In a status report white paper provided to Government Executive on Friday, the 20-member, bipartisan Aspen Institute-Rockefeller Foundation Commission to Reform the Federal Appointments Process said the next presidential administration should have its top 400 most-sensitive positions -- as identified by the president -- filled by Congress’ August recess. The commission urged the House to pass the Presidential Appointment and Efficiency and Streamlining Act, which cleared the Senate in June 2011.

For decades, similar reports have documented how lengthy delays in the Senate confirmation process -- due in large part to politics and legislative tactics -- leave agencies operating at less than full power and discourage qualified individuals from entering public service.

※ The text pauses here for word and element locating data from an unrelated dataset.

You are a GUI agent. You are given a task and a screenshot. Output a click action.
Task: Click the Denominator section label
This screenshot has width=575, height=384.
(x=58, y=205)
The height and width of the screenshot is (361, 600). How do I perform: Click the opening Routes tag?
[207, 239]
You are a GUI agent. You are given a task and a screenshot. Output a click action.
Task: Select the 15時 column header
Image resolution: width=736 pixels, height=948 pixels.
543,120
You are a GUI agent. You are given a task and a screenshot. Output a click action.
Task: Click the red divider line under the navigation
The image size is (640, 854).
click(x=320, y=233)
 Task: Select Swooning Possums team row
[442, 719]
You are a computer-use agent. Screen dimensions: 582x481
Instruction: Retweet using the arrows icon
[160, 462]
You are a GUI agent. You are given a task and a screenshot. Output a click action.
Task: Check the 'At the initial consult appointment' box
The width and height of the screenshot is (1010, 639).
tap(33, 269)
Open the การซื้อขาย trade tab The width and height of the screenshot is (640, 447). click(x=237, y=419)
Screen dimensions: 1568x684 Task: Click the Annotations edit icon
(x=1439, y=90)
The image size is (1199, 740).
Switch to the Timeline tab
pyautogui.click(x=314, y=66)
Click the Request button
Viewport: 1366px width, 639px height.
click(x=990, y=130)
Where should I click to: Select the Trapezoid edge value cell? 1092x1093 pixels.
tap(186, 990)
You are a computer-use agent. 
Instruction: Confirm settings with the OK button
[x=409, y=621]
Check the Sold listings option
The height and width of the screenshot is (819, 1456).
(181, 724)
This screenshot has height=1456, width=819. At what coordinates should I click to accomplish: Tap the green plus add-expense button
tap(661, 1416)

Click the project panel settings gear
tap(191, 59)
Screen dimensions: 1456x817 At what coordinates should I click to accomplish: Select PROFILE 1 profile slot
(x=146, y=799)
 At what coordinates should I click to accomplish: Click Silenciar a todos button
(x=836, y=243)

“The White House, the FBI, the Office of Government Ethics and the Senate devote too few people and related resources to expeditiously carry out their responsibilities for vetting people selected for presidential appointments,” the new white paper stated. “The nominees themselves must navigate an archaic, unnecessarily burdensome and time-consuming background information process during their vetting and consideration for confirmation.”

The commissioners -- former lawmakers, White House officials, civic activists and journalists -- warned of the risks of leaving high-level slots vacant during a time of crisis such as the Sept. 11 terrorist attacks or the 2008 financial meltdown.

Recent administrations on average have filled only 35 percent of the 100 most needed leadership spots by May 1 of the new presidential term, the report said. “Even by the August congressional recess -- about 200 days into a new administration -- only 80 percent of the most needed agency management officials and 50 percent of the key national security officials -- were in place,” it stated.

The legislation, sponsored by Sen. Chuck Schumer, D-N.Y., would “exempt from Senate confirmation 169 nonpolicy-making, non-senior, presidentially appointed positions (management officers, public affairs officials and members of various advisory commissions and boards) to begin unclogging the appointments pipeline,” the commissioners noted. “It also authorizes creation of an improved system for obtaining background information from presidential appointees.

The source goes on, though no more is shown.